Meridian High senior looks to a future of helping others

Prince Muragizi will miss high school, but wants to build a life helping amputees learn to walk.
Up Next
Prince Muragizi will miss high school, but wants to build a life helping amputees learn to walk.

Meridian High School already misses Prince Muragizi.

The lanky 18-year-old, who came to the Treasure Valley a decade ago via the Democratic Republic of Congo and a refugee camp in Burundi, will graduate on June 3. But this rite of passage is leaving some moist eyes among faculty and staff.

“He has the best heart,” said Nicole Huttash, the Meridian High nurse who has become a confidante for Muragizi.

In his 18 years, Muragizi has suffered the pain of war and had to learn to trust people, find the courage to overcome a handicap that will forever be a part of his life, and push to get back to Meridian High School so he could graduate with this friends.

The soft-spoken senior, nicknamed “Fresh Prince” after the Will Smith TV show, didn’t have the kind of start to life that would necessarily give someone a big heart. But friends and staff say he is kind to everyone.

He was born in the Congo. At age 5, his mother, Judith Nabeza, fled to Burundi with Muragizi, his two brothers and an aunt to escape fighting. To no avail.

“The war was there when we got there,” Muragizi said.

He’s so kind to the people around here.

Nicole Huttash, Meridian High nurse

The refugee camp where they first lived in Burundi was attacked by militia, Nabeza said. A soldier tossed a grenade into the tent where Muragizi, his mother and others were staying. It shattered Muragizi’s leg and wounded his mother.

Muragizi remembers little but crawling from the tent and waking in a hospital.

Nabeza settled with her sons in Boise in 2007 as part of a refugee program. Shortly after, a part of Muragizi’s damaged leg had to be amputated. A pair of physical therapists worked for months helping him adjust to his prosthetic leg.

“We did a lot of treadmills,” Muragizi said.

He was so touched by their help that he decided he wants to do the same for other amputees. He’ll attend Lewis-Clark State College in the fall and major in kinesiology (the study of body mechanics and movement), with the goal of becoming a physical therapist.

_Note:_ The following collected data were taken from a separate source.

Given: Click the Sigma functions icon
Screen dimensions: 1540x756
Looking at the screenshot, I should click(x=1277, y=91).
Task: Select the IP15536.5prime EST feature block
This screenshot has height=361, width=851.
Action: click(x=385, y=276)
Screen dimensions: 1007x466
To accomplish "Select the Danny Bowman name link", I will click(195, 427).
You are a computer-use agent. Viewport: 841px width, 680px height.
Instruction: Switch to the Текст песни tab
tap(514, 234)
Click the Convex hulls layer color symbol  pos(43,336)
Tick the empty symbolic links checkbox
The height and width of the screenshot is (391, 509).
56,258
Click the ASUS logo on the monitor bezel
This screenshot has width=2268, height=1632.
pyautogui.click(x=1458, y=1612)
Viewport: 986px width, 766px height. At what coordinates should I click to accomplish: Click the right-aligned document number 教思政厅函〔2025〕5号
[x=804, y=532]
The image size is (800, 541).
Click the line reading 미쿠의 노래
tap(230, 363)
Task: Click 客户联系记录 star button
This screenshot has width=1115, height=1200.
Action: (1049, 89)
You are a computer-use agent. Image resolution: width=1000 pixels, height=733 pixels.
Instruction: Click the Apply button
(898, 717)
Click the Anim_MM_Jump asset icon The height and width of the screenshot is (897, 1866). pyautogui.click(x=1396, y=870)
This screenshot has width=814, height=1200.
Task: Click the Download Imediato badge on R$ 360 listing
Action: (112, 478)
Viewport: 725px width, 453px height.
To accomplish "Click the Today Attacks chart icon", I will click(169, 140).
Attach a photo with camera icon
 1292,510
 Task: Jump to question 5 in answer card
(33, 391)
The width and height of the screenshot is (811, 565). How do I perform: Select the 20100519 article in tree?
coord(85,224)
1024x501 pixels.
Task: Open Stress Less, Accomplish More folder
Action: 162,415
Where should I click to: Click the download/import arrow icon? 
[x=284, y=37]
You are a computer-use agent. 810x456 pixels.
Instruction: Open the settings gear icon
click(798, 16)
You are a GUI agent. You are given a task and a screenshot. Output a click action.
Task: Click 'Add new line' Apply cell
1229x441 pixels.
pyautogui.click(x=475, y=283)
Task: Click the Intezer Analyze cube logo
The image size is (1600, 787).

“I have been through a lot,” he said. “The lady who helped me walk is the one who made me fall in love with being a physical therapist.”

The explosion and the experience left him with more than scars and a missing leg. “After the war happened, I stopped trusting people,” Muragizi said.

When he entered Meridian High School, Muragizi was standoffish. But he slowly got to know Huttash, who talked with him about classes, schoolwork and just how things were going.

“It took awhile for me to get comfortable with her,” Muragizi said. “She is always there for me.”

I am very active. I can’t be in a room for 30 minutes without doing something.

Prince Muragizi, Meridian High senior

And when he came in second in the race for homecoming king earlier this school year, he asked Huttash and Brad Muri, the physical education teacher, to escort him at the game.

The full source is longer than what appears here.